Lucy Tayiah Eads or Cha-me (also known as Chief Lucy) (1888–1961) was elected the first female tribal chief of the Kaw Indians in 1922. She was the first chief of the Kaws since 1908.

Personal life

Lucy Tayiah was born in 1888 in Indian Territory, along Beaver Creek. Her parents were Lezitte Betrand (also known as Mo Jan Ah Hoe) and Little Tayiah. Her mother, Lezitte Betrand, was Kaw and Potawatomi. Little Tayiah, her father, was Kaw. Taiyah also had one brother, Emmett (also known as Ki He Kah Mah She).
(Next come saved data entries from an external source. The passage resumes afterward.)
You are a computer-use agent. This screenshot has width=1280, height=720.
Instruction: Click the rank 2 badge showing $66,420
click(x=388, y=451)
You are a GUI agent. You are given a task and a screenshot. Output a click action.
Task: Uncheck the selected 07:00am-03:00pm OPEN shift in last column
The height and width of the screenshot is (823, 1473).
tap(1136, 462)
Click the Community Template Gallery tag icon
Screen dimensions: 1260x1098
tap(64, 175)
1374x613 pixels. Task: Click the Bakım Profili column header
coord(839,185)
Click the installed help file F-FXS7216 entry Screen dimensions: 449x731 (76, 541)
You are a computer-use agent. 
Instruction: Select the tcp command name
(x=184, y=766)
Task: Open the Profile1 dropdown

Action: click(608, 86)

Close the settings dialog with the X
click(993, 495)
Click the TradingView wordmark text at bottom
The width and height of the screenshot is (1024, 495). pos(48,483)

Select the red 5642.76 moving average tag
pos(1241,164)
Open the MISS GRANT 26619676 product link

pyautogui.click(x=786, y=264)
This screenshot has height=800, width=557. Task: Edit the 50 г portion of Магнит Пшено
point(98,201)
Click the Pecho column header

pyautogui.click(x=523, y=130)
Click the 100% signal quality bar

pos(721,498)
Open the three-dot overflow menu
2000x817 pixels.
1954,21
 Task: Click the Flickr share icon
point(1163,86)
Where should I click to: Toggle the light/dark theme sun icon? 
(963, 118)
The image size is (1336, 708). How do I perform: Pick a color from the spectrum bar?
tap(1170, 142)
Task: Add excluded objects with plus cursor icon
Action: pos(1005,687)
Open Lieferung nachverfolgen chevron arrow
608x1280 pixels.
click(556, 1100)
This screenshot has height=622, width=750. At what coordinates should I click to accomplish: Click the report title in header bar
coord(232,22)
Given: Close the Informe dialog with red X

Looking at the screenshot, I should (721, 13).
Around 1892, both of her parents died of starvation. Tayiah and her brother became orphans. They were adopted by Chief Washunga. Their adoption by the Kaw tribal chief was part of tribal tradition. She attended Haskell Indian College in Lawrence, Kansas, where she studied nursing. She moved to New York City. She married Herbert Edward Kimber around 1908. They had three children, all girls. Eventually they divorced. She married John Rhea Eads around 1913. They would have six more children.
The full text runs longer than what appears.